> _Description of the task_:
Below are the records; count how many of their lines hold the string "Choose" and give the number alone.

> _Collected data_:

----

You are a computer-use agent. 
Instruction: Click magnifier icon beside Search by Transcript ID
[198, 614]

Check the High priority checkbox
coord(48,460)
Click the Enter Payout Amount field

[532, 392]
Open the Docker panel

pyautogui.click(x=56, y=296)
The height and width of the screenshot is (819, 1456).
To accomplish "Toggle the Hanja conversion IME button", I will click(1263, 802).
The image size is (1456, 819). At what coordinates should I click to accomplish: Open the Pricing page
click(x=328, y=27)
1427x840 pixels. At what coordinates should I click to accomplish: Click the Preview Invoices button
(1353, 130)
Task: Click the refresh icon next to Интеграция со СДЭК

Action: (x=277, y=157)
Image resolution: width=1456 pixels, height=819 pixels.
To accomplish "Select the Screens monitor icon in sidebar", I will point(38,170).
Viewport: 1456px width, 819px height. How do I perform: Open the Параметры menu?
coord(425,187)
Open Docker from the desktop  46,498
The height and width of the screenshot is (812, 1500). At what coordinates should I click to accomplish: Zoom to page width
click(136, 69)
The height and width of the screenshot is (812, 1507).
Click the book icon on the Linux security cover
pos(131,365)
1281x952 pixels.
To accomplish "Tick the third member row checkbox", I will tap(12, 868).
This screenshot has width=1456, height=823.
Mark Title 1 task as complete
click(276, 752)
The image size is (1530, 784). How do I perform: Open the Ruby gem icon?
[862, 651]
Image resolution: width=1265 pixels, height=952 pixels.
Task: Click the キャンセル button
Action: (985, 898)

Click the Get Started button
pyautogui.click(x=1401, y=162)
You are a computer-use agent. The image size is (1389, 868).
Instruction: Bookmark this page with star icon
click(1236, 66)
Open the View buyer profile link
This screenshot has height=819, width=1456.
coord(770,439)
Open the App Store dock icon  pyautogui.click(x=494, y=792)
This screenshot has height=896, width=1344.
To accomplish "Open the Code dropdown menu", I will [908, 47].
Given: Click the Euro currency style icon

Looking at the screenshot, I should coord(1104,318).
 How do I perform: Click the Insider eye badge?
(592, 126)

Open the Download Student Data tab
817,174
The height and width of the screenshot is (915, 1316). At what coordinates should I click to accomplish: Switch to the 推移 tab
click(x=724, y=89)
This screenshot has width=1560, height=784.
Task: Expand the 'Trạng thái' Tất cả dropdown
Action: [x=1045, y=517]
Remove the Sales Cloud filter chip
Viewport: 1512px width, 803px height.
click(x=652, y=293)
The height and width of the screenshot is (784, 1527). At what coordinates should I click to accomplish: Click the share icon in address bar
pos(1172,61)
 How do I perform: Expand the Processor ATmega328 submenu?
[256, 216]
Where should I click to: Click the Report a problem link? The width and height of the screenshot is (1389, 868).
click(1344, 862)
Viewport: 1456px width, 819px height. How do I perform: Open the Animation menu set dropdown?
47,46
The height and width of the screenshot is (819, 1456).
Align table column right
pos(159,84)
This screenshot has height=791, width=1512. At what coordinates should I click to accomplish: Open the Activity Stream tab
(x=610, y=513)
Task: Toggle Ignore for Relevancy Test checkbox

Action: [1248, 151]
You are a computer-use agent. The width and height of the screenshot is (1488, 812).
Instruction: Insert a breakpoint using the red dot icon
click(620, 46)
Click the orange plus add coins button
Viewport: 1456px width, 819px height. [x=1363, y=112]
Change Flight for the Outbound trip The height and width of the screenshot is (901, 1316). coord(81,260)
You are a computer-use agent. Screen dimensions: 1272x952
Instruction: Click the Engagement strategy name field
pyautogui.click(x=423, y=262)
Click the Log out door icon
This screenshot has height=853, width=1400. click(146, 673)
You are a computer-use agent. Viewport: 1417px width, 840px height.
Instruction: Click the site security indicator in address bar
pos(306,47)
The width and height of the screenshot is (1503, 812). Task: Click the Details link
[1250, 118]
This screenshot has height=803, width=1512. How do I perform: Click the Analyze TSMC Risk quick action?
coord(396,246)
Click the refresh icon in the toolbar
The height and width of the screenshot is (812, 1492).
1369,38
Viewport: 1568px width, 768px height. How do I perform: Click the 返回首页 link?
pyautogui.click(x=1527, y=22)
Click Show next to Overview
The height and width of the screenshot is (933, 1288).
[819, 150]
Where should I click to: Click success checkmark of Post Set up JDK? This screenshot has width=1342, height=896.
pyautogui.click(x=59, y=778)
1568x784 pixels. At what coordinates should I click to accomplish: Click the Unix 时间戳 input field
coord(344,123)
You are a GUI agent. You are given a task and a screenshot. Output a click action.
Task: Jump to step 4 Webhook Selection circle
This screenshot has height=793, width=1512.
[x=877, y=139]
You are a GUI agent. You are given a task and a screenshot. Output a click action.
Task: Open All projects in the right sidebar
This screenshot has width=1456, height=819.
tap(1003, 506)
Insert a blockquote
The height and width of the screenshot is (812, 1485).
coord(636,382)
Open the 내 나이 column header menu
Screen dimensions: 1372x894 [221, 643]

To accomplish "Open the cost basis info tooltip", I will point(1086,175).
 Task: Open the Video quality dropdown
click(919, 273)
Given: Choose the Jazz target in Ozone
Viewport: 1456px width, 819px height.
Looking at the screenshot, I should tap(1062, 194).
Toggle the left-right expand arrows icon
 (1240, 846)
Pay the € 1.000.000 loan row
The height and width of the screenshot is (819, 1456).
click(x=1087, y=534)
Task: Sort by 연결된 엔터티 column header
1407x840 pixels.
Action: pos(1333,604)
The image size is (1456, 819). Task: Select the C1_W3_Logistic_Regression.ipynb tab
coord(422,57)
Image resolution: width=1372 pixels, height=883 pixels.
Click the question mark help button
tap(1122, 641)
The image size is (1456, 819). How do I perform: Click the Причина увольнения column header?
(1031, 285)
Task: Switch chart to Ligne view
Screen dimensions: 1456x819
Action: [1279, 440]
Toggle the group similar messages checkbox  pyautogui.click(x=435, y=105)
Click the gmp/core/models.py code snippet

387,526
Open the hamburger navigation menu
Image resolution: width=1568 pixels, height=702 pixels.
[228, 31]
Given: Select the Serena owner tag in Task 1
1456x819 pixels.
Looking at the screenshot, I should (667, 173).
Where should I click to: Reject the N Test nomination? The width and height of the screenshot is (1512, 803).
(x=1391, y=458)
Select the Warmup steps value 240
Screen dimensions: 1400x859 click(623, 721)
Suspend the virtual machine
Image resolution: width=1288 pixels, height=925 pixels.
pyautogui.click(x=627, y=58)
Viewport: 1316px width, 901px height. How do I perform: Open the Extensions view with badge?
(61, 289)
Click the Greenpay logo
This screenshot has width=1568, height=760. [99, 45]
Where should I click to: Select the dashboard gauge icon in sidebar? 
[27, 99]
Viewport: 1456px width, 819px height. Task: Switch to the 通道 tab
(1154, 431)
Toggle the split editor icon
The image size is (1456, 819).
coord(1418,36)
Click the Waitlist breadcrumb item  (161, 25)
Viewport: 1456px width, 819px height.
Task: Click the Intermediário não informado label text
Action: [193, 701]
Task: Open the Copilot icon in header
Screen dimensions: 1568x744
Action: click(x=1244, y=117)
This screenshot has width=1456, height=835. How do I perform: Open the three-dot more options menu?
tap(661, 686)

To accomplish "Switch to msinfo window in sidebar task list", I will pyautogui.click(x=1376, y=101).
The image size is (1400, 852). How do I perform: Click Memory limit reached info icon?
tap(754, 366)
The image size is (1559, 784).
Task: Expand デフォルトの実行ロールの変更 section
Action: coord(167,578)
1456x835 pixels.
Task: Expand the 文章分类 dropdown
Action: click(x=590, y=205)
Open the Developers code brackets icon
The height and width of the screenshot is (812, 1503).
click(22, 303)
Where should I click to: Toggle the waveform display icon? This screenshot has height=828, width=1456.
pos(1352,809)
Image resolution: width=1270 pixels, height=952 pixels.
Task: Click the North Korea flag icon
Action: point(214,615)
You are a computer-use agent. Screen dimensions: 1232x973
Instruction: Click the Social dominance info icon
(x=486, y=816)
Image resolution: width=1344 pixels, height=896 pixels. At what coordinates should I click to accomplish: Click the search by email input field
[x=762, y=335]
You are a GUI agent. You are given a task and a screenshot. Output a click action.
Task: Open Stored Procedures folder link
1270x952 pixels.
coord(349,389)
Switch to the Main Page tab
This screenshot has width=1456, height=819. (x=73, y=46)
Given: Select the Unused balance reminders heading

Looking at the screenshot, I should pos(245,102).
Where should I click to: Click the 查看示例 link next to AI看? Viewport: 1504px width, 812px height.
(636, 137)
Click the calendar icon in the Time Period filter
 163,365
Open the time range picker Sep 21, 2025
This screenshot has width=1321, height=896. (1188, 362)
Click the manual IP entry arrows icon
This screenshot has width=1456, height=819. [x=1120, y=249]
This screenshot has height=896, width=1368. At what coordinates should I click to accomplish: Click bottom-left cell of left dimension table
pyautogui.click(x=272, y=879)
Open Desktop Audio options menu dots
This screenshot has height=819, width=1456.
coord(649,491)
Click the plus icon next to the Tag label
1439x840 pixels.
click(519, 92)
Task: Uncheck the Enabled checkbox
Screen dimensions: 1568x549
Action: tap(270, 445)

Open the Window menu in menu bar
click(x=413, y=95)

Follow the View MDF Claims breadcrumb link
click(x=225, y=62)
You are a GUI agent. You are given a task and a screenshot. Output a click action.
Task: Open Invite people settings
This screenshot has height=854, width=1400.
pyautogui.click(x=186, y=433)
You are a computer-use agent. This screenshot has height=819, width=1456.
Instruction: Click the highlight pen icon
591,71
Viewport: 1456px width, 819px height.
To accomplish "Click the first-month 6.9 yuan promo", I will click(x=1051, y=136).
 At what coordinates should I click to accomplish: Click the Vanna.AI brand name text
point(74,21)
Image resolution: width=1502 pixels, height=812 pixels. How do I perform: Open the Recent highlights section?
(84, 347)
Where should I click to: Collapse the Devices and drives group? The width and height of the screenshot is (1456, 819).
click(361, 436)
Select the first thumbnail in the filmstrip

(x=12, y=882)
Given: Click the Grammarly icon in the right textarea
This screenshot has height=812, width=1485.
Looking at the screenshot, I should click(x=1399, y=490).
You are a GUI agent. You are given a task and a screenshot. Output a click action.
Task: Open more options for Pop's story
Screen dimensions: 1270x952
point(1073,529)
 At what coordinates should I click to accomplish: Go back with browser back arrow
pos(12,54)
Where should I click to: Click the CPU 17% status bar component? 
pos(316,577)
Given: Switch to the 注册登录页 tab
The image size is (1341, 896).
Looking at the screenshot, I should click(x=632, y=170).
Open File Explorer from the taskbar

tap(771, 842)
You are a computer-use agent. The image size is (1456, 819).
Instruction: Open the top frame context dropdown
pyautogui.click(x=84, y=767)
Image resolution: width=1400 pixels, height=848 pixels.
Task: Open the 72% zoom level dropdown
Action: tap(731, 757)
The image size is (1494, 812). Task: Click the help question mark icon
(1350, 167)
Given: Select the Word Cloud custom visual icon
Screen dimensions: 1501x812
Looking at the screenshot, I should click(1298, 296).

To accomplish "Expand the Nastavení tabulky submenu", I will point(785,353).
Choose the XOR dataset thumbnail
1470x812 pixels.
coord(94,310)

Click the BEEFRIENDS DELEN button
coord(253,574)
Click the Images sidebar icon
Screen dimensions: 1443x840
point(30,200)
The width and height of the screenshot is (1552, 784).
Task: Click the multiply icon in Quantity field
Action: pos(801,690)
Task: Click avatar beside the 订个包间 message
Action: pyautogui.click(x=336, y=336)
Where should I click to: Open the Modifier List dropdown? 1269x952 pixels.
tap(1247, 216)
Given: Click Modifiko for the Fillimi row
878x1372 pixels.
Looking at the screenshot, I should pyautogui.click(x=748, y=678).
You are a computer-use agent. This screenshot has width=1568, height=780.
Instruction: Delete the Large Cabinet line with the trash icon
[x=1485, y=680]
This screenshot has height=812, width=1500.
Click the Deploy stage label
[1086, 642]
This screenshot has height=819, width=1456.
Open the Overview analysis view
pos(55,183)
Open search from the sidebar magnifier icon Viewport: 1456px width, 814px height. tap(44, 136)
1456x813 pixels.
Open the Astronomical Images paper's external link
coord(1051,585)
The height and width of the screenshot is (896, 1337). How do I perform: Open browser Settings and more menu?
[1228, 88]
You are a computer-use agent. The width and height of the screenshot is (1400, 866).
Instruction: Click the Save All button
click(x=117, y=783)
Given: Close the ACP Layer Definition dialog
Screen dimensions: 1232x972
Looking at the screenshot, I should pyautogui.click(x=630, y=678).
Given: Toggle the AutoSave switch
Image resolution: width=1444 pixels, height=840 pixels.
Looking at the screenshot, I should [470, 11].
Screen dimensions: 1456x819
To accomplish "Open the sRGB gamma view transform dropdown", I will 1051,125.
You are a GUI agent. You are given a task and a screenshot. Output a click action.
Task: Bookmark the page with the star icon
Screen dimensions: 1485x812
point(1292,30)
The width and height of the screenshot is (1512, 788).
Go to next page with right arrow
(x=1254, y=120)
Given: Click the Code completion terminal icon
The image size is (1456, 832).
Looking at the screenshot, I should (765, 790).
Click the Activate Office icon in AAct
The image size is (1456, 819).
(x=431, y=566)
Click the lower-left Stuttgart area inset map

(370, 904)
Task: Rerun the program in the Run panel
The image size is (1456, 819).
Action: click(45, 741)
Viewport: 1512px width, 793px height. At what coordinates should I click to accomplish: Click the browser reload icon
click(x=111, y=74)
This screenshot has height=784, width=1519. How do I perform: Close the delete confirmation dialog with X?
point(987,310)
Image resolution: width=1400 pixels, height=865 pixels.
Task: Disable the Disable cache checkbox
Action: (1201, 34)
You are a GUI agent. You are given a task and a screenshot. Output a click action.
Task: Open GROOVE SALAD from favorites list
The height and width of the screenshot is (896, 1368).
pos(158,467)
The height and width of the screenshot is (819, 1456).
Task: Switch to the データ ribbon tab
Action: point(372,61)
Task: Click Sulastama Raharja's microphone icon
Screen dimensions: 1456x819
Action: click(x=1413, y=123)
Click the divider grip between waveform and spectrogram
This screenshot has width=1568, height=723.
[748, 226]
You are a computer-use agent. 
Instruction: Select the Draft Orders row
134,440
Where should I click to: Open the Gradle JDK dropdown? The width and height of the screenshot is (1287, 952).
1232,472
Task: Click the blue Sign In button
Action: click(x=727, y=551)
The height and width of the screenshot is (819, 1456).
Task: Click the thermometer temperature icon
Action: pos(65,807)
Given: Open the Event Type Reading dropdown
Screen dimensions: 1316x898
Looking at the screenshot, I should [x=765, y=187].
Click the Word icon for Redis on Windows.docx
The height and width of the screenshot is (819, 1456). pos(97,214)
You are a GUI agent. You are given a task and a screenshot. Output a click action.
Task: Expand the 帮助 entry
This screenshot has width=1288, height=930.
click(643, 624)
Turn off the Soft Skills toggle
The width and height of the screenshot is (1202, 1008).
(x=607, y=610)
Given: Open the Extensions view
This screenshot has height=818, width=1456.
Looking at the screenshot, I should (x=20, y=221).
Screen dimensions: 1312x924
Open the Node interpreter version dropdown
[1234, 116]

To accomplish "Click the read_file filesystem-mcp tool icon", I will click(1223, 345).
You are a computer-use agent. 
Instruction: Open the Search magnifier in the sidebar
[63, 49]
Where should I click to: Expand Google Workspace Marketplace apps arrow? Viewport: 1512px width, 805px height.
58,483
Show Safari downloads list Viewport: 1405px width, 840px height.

----

> _Response area_:
2